TASK TO COMPLETE: Starting at the line with "Image resolution: width=1568 pixels, height=675" and going on through the line with "Task: Select the small 5G label under moto", reproduce each line in the records below exactly and nothing more.

[Excerpts from a dataset]

##########

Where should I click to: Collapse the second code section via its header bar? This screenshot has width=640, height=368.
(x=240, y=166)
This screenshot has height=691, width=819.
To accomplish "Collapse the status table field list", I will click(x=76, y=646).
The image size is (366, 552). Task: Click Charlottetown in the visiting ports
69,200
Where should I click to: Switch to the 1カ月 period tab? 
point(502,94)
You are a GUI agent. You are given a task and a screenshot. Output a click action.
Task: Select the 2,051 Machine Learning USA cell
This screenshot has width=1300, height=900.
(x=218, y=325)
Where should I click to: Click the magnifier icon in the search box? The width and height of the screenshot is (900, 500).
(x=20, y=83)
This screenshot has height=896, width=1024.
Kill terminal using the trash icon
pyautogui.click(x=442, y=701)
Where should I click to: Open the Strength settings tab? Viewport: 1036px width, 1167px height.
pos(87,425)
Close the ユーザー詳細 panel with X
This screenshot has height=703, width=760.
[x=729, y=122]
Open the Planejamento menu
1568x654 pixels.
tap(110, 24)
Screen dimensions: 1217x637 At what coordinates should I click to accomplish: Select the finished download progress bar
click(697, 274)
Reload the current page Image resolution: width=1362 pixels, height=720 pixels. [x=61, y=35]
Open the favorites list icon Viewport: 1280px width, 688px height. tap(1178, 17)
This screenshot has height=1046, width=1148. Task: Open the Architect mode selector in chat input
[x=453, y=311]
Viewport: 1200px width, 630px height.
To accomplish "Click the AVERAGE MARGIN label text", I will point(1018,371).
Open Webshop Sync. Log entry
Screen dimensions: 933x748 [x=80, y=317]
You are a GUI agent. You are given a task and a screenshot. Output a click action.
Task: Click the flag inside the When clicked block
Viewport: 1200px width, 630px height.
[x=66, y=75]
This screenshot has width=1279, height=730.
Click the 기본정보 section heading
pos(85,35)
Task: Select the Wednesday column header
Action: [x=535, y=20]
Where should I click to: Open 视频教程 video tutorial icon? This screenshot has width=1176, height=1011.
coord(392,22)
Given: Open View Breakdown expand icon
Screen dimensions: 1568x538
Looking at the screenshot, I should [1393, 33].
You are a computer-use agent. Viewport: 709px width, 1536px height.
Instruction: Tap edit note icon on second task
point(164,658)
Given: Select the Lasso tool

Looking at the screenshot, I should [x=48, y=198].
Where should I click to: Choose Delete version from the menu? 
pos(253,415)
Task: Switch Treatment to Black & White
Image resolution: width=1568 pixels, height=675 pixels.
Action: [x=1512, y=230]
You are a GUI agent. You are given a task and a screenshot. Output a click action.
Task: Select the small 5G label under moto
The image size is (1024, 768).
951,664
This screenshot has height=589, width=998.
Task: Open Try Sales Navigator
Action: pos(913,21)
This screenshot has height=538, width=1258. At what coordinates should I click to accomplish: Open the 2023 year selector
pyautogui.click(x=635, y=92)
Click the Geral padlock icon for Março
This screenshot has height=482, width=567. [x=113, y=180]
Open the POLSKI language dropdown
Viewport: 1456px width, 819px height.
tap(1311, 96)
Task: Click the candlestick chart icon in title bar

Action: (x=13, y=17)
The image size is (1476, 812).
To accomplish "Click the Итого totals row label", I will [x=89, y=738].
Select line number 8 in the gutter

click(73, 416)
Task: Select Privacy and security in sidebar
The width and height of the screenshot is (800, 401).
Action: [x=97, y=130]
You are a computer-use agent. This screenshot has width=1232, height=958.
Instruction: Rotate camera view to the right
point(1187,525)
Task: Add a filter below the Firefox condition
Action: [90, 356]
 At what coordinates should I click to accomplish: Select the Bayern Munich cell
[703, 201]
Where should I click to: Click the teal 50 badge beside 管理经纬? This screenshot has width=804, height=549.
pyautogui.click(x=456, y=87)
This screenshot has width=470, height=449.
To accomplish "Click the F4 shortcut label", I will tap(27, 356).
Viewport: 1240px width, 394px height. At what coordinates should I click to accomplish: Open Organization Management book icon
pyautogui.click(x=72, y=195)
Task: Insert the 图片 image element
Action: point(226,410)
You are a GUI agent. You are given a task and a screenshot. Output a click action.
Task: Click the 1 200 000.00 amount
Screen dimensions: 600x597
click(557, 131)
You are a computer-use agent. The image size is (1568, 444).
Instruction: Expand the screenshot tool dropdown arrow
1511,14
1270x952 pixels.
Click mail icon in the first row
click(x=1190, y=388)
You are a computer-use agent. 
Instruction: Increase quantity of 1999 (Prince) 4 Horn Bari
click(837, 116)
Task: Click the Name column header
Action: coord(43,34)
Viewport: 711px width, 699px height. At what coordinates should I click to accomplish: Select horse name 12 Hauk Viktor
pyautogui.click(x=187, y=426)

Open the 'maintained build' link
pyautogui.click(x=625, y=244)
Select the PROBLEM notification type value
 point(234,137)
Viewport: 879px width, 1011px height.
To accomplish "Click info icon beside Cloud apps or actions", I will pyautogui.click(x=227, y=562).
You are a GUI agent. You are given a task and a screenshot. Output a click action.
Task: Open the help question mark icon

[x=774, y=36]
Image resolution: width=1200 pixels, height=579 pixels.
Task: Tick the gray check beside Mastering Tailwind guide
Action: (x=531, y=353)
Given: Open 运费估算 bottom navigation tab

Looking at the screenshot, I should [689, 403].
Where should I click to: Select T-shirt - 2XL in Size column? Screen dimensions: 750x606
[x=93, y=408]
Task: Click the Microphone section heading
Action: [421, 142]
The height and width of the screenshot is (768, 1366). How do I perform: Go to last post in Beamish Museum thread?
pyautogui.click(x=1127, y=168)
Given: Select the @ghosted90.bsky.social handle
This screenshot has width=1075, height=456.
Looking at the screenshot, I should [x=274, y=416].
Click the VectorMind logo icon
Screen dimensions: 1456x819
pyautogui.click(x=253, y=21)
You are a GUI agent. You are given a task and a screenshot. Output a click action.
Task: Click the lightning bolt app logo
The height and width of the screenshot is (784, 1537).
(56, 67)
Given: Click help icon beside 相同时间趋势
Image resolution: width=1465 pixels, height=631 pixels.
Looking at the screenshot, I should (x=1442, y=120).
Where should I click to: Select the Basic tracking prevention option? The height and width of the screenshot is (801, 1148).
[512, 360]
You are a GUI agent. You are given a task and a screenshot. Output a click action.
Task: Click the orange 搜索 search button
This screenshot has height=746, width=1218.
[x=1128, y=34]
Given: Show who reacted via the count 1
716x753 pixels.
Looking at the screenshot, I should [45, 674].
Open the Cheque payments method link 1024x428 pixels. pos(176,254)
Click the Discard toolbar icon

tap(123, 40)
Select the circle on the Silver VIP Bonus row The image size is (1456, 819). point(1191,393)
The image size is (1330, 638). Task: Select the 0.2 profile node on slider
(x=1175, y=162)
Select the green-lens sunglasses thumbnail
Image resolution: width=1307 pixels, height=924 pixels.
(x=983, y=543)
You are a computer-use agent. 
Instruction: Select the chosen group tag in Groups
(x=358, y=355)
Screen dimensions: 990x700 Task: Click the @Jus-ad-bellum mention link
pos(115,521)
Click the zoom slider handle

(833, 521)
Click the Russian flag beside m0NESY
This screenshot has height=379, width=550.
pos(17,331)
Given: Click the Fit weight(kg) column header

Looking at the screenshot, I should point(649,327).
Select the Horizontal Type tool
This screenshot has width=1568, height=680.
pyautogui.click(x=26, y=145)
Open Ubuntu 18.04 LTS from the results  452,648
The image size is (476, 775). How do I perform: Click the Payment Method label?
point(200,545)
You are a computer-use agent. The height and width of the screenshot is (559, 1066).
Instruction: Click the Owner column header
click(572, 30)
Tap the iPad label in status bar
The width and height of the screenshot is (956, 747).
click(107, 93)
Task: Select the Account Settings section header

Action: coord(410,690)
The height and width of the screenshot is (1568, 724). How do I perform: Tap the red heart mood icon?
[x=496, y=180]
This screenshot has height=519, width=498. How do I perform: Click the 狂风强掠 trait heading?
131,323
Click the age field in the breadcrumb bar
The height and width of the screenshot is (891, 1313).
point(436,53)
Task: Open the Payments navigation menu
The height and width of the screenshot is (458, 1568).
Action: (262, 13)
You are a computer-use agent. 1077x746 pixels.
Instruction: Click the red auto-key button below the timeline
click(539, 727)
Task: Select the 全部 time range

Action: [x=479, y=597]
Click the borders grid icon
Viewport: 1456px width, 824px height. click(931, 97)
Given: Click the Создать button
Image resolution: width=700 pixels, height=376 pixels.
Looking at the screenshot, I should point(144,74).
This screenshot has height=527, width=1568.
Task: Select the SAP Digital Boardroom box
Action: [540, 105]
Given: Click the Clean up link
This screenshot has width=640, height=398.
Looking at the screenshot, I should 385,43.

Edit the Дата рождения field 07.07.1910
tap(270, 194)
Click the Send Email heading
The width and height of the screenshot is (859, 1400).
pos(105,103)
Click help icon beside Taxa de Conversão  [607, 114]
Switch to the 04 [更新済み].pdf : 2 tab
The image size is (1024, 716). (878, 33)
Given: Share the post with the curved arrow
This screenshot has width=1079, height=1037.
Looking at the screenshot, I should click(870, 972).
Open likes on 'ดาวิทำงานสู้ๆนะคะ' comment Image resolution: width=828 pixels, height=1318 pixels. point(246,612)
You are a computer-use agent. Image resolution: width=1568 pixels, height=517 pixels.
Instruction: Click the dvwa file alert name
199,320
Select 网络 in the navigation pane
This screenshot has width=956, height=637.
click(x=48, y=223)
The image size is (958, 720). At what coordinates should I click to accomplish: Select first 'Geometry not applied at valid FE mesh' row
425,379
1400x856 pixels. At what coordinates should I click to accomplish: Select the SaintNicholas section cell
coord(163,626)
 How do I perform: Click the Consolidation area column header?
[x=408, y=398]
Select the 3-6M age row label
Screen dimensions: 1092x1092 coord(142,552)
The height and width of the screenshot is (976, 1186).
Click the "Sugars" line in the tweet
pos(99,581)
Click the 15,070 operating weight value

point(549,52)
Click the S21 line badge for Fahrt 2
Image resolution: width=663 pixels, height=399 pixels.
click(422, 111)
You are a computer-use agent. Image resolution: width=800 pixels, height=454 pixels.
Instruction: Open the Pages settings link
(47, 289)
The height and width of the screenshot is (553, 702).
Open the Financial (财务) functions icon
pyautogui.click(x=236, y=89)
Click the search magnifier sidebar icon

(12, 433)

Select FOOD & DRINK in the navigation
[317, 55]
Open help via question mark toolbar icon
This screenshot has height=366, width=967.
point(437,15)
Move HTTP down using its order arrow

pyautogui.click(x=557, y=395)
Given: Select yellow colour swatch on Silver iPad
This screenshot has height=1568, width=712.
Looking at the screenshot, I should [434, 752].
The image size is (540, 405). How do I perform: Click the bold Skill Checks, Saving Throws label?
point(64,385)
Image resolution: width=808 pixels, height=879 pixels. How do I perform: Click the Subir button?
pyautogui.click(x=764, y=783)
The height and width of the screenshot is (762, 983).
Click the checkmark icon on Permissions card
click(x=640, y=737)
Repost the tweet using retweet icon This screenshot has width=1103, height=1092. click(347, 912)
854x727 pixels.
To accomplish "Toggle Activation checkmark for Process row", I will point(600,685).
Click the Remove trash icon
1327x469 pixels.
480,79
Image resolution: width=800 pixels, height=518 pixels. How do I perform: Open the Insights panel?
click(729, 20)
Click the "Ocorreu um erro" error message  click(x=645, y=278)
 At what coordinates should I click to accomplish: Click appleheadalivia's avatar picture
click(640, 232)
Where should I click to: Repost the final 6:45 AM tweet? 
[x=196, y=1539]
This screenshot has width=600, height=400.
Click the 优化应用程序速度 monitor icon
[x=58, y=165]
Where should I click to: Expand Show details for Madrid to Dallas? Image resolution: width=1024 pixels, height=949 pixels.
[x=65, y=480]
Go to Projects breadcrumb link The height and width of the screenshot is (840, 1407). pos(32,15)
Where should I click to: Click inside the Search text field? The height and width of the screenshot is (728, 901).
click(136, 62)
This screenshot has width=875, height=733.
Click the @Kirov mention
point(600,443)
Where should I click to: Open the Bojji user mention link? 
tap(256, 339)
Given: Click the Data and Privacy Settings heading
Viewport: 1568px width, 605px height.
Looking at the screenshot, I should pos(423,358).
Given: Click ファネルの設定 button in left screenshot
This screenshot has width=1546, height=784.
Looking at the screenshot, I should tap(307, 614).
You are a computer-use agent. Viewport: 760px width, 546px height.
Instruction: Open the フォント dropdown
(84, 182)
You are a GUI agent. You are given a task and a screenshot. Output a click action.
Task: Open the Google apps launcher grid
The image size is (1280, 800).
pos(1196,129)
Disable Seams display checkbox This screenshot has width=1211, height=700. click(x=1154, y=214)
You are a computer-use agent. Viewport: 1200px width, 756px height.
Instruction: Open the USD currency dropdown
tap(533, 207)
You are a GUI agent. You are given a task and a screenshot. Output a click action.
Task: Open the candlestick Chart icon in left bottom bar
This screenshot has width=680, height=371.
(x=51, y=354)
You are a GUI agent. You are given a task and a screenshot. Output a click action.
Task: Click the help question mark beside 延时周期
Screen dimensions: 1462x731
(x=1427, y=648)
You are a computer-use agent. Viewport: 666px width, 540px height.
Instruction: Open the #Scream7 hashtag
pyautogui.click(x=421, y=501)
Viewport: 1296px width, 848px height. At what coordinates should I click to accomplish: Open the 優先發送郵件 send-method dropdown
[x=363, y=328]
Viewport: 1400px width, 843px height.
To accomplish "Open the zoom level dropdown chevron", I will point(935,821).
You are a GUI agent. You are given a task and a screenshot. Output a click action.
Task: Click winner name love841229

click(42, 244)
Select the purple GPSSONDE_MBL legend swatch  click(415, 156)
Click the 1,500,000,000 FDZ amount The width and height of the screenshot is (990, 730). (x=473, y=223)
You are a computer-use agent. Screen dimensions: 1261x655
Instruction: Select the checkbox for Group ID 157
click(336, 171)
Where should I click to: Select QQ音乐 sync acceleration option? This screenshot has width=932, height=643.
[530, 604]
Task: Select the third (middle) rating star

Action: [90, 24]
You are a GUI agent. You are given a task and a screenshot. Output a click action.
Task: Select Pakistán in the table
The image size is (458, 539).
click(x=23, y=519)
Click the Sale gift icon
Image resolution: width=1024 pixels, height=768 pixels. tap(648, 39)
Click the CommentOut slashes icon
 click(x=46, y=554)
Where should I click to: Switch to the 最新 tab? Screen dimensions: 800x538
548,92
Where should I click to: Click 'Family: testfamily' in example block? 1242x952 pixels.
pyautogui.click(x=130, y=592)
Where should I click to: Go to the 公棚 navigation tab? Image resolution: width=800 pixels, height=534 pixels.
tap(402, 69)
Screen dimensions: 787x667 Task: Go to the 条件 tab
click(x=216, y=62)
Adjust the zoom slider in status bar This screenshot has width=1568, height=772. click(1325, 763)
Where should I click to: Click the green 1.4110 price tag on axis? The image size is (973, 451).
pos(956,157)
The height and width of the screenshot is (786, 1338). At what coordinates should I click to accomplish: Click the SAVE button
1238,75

##########

TASK ANSWER:
Image resolution: width=1568 pixels, height=675 pixels.
Action: [x=1512, y=230]
You are a GUI agent. You are given a task and a screenshot. Output a click action.
Task: Select the small 5G label under moto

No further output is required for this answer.